The software starts by grouping private IPs. It binds to the first
and checks the external IP. The result is a new route with the external IP.
If it finds a public IP for a NIC address it binds to the first IP
in it's range (range if it's a block) and checks the external IP.
If the IPs match it assumes the range is valid. If it matches the
previous route it groups them as the same route. 

Example: the software finds a block of NIC IPs '8.8.0.0/16' with 'public IPs.'
It binds to the first address and sees the external address matches. Seeing that
it assumes this means the whole block is valid without checking every IP.
This becomes a new route. This shows how some machines set their NIC IPs to their
external addresses.

----

**Example 2 -- IPv6 routes**

.. code-block:: text
    
    NIC IPS:
        2020:DEED:BEEF::0000/128 (global scope) (1 IP)
        2020:DEED:DEED::0000/64 (global scope) (a lot of IPs)
        FE80:DEED:BEEF::0000/128 (link-local) (1 IP)
    
    EXT IPS:
        2020:DEED:BEEF::0000/128 (global scope) (1 IP)
        2020:DEED:DEED::0000/64 (global scope) (a lot of IPs)
    
    ---------------------------------------------------------------
    Routes:
        [FE80:DEED:BEEF::0000/128] -> [2020:DEED:BEEF::0000/128]
        [FE80:DEED:BEEF::0000/128] -> [2020:DEED:DEED::0000/64]
    
The algorithm for IPv6 routes is slightly different.
All link-local addresses are copied to each route.
While every global address 'EXT' forms a new route.

aionetiface uses the EXT portion for IPv6 servers. While it uses the NIC portion
for IPv4. It is assumed that all servers should be publicly reachable.
Though this can be bypassed by specifying IPs directly for bind calls
which is indeed what the aionetiface REST server does. 

If that sounds difficult :doc:`daemons` make this easier.

.. HINT::
    There's other 'types' of addresses in IPv6 though they're not
    supported in aionetiface for now. Just the equivalent of 'private' and
    'public' addresses.

----

Using a route with a pipe
----------------------------

Connect to Google.com and get a response from it.

.. literalinclude:: ../../examples/example_4.py
    :language: python3

Look closely at the route part.
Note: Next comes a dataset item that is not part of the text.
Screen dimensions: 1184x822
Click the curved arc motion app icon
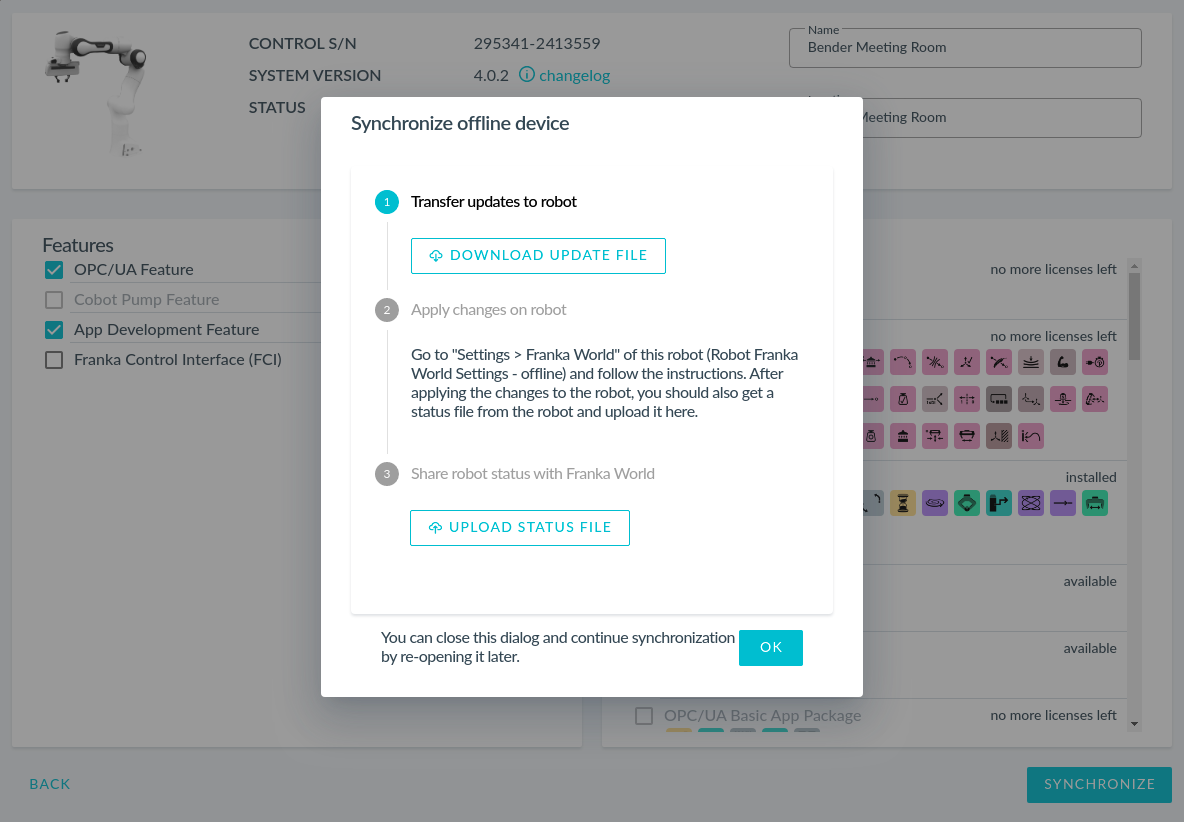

What this code is doing is it's asking for
the first route in the route pool for that address family. The route points
to one or more external addresses (more if it's a block) and 'knowns'
how to setup the tuples for bind to use that external address. Once a route
is bound it can be used in the familiar open_pipe call.

.. HINT::
    You can see from this example that aionetiface supports duel-stack networking,
    multiple network interface cards, external addressing, DNS / IP / target parsing,
    and publish-subscribe. But there are many more useful features for
    network programming.

Route pools
--------------

Every interface with Internet access has at least one route in its
route pool. If you don't care about what route you're using you can call the
route function from an interface object. But through
the RoutePool class every single possible external address can be used.

.. code-block:: python

    nic = await Interface()
    x = nic.rp[IP4] # IP4 RoutePool
    y = nic.rp[IP6] # IP6 RoutePool
    print(len(x))
    for r in x:
        # A route to use a single external IP from the pool.
        print(r)

The route pool is designed to make it easy to group multiple external addresses
that may be themselves either single addresses or blocks of IPs into one
object that can be indexed, counted, iterated, and used. In this way its easy
to 'grab an IP' and use it. 

Default interface
----------------------

When you await loading an interface the software uses STUN to lookup external
addressing information . This is useful for more advanced network programming 
(like connecting to link-local addresses where scope-IDs are needed),
but sometimes you want a more lightweight approach. Maybe you don't care about
underlying addresses or topology, or you simply don't want to incur the performance penalty of loading addresses to use any software written with it.

In this case: if you specify "default" as the interface name the software does
the bare minimum to make the interface usable.

.. code-block:: python

    # No await needed -- does no IO.
    # Adding await won't break it though.